**EXERCISE**
Gather every line in the listing below that contains the string "Given". Case matters.

**TASK INPUTS**

===============

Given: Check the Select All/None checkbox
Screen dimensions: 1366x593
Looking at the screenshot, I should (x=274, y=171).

===============

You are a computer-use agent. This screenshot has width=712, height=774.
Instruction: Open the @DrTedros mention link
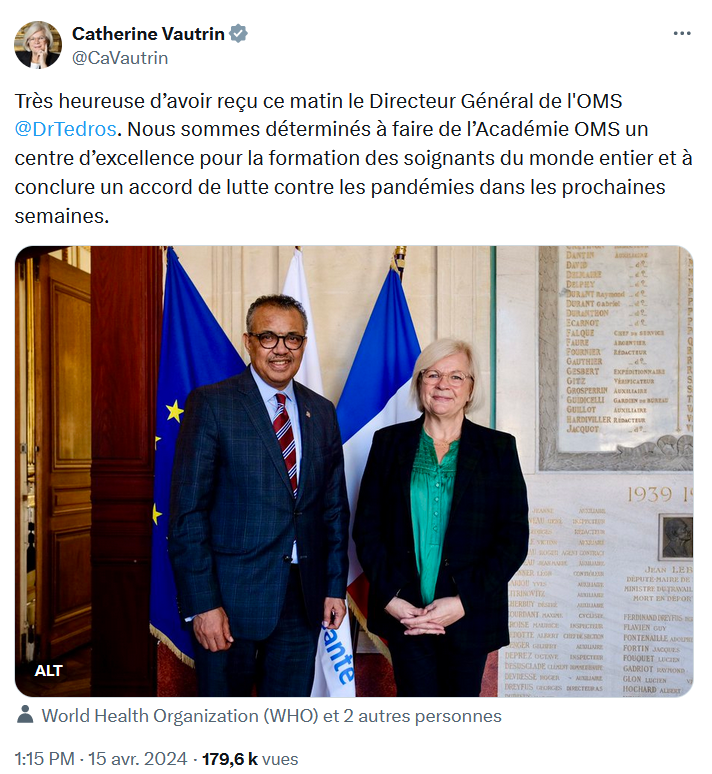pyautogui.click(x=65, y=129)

===============

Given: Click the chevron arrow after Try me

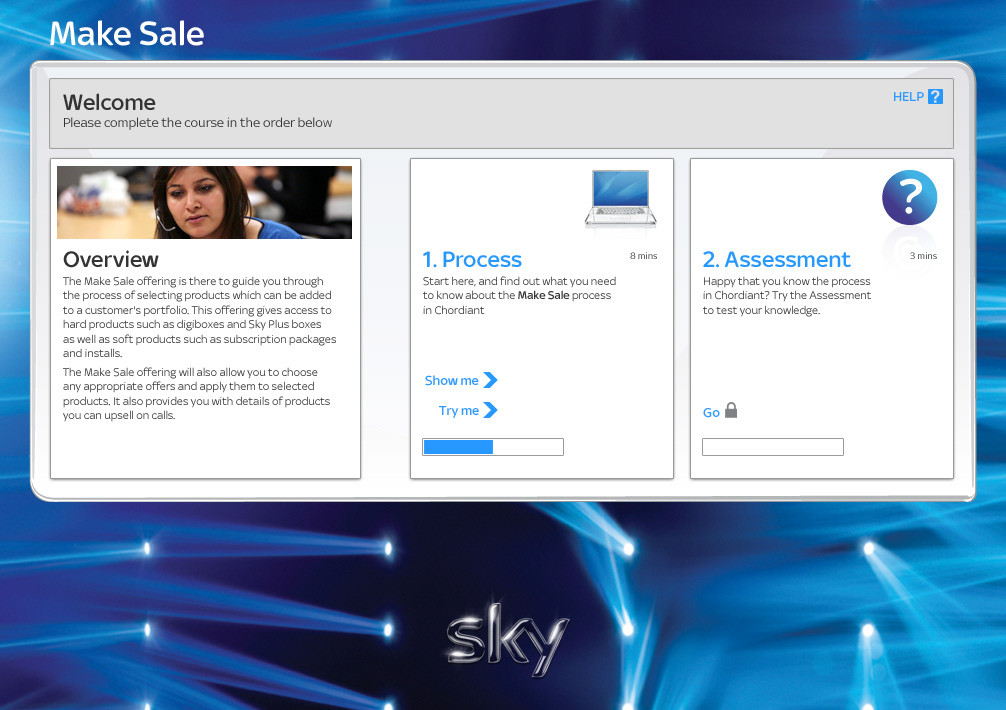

===============

**EXERCISE OUTPUT**
Given: Check the Select All/None checkbox
Given: Click the chevron arrow after Try me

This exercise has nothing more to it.